One of the more recent and most often cited cases regarding this issue is Commonwealth v. Canty, 466 Mass. 535 (2013). In Canty, a police officer was parked monitoring traffic when he saw a vehicle coming in his direction nearly strike the curb. He followed the car for three-quarters of a mile and saw it drift over the fog line and back across the double yellow line. The officer turned on his blue lights but the car didn’t stop until about 20 seconds later, when it pulled to the side of the road. When the car pulled over, the reverse lights were still on, and the operator didn’t know how to put it in park, it appeared. The officer exited the car and spoke with the operator who stated that it wasn’t his car. The operator had trouble getting his license and registration to give to the officer, and the officer smelled an odor of an alcoholic beverage on his breath. The operator’s eyes were bloodshot and he admitted to drinking four beers over four hours, about two hours earlier.
The officer asked the operator to get out of the car and perform some field sobriety tests. This is a good opportunity to point out that you are NOT required to perform field sobriety tests. You can refuse. Although, you will probably get arrested anyway, but at least there won’t be any field sobriety tests to critique and a jury will never hear you refused field sobriety tests. The operator here performed poorly on the tests and was arrested as a result. A half of a bottle of brandy was found in the car.
Before trial, the counsel for the defendant moved to have any opinion by the officer as to whether the defendant was “intoxicated, impaired, or under the influence of alcohol” excluded from testimony. He argued that the issue was one for the jury, as it was the ultimate issue in the case. The judge ruled that case law since basically the beginning of time as held a lay-witness can testify to someone’s level of sobriety. The officers testimony ended up stating “I believe his ability to drive was diminished…I believe it was alcohol consumption (the cause).” A second officer testified “He was probably impaired.” Because sobriety is an every day experience, and one which “the principal objective symptoms are so well known,” the court noted the lay witness opinion did have value. However here, the issue is not sobriety, the issue whether the defendant’s ability to operate a motor vehicle safely was diminished. And that is an ultimate issue that a jury must decide, and a witness cannot offer that conclusion. The court has ruled in the past that letting a witness essentially tell the jury how a case should be decided basically “denigrates” the role of the jury.

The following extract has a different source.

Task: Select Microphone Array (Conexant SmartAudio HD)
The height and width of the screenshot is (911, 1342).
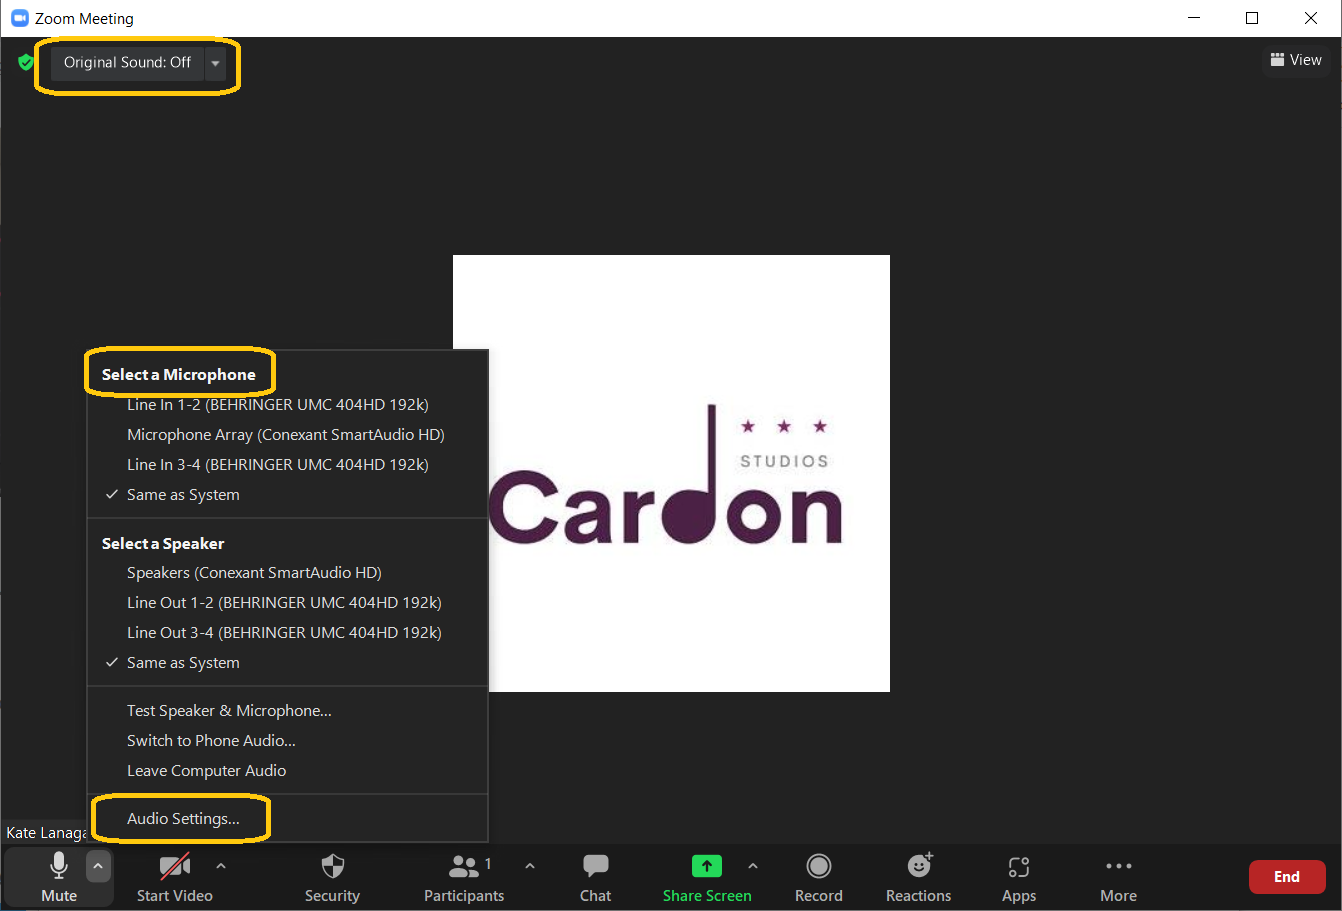Action: click(285, 435)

So because a witness opinion like in this case basically offers their opinion on the guilt or innocence of someone, it is not admissible.
The Court’s ruling was : “The balance we reach is that a lay witness in a case charging operation of a motor vehicle while under the influence of alcohol may offer his opinion regarding a defendant's level of sobriety or intoxication but may not opine whether a defendant operated a motor vehicle while under the influence of alcohol or whether the defendant's consumption of alcohol diminished his ability to operate a motor vehicle safely.”
Unfortunately for the defendant in this case, the ruling mattered little, because the court also noted that the evidence of impairment was overwhelming to the extent that the testimony swayed the jury, and a rational person could still find the defendant guilty without the opinion of the officer.